# I Upgraded Series 1 With Large Drive, Didn't Need LBA48 Kernel!



## Mars (Sep 13, 2001)

For the first time I tried upgrading a series 1 with a drive larger than 137g. Installing a new Western Digital 250g drive I followed Hindsdales instructions. I reinstalled the 250g drive into the TiVo and booted up just fine. The system info reports 311 hours capacity! I never ran "copykern" as I understood would be needed for a drive this big on a series 1. Can anyone explain what this LBA48 stuff was all about.


----------



## litzdog911 (Oct 18, 2002)

What brand/model Tivo did you upgrade? Are you sure it was a Series 1?


----------



## StanSimmons (Jun 10, 2000)

When you get that thing a little more than half full, you will have problems.

Version 3.x requires a hacked kernel to support drives larger than 120GB. See the PTVUpgrade.com link in the upper right corner of this page for the LBA48 CD.


----------



## Mars (Sep 13, 2001)

Model is a Phillips HDR312.

I have the PTVupgrade disk and used it to do this most recent upgrade. I was prepared to do the "copykern" step expecting to see the upgrade stop at 137g. but was led to believe all was ok when the system info said it was already at 311 hrs. But you say it won't work correctly, can I pull the drive out of the TiVo and copykern it now?


----------



## classicsat (Feb 18, 2004)

This is what
The TivoApp sees the drive at 311 hours, because that is what mfstools set it up for (IOW, it reads the partition map/allocation table). 

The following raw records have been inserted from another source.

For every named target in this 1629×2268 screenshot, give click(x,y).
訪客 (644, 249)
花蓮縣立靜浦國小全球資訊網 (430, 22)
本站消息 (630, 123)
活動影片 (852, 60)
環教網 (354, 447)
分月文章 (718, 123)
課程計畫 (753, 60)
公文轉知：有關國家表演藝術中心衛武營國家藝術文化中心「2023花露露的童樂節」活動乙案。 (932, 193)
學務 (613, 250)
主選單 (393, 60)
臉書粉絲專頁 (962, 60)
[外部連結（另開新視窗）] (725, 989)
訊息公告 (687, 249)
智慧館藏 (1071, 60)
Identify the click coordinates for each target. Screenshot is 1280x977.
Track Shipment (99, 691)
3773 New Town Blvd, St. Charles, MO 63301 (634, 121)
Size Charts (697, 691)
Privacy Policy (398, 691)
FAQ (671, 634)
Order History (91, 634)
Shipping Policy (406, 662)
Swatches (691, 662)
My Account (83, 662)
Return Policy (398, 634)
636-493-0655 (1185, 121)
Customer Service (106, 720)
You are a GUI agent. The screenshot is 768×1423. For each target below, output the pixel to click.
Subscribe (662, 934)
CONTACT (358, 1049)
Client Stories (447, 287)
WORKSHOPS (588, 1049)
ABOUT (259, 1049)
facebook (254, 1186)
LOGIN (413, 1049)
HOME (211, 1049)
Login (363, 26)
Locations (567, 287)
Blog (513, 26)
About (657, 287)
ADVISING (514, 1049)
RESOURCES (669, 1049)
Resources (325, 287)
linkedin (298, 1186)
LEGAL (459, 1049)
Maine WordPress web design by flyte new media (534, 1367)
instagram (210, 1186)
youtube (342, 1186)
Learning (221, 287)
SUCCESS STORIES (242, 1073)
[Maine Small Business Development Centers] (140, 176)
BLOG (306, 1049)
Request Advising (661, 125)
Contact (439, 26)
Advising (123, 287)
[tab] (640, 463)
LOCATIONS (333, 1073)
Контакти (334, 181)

The trouble is when the TiVo will actually try to use the space.
Being is that it uses the kernel to access the drive, when it actually trys to use the >137GB space, it will bounce back to the <137GB space (the kernel will ignore the top 24 bits or whatever).


----------



## Mars (Sep 13, 2001)

Stan, classicsat,

Ok guys, thanks, where do I go from here?


----------



## StanSimmons (Jun 10, 2000)

Buy the CD from ptvupgrades.com and run the copykern command after installing your image.


----------



## blindlemon (May 12, 2002)

You don't need to buy a CD. The free one will work just fine


----------



## Mars (Sep 13, 2001)

blindlemon,

thanks, I thought the copy I had would work, just hadn't got that far.


----------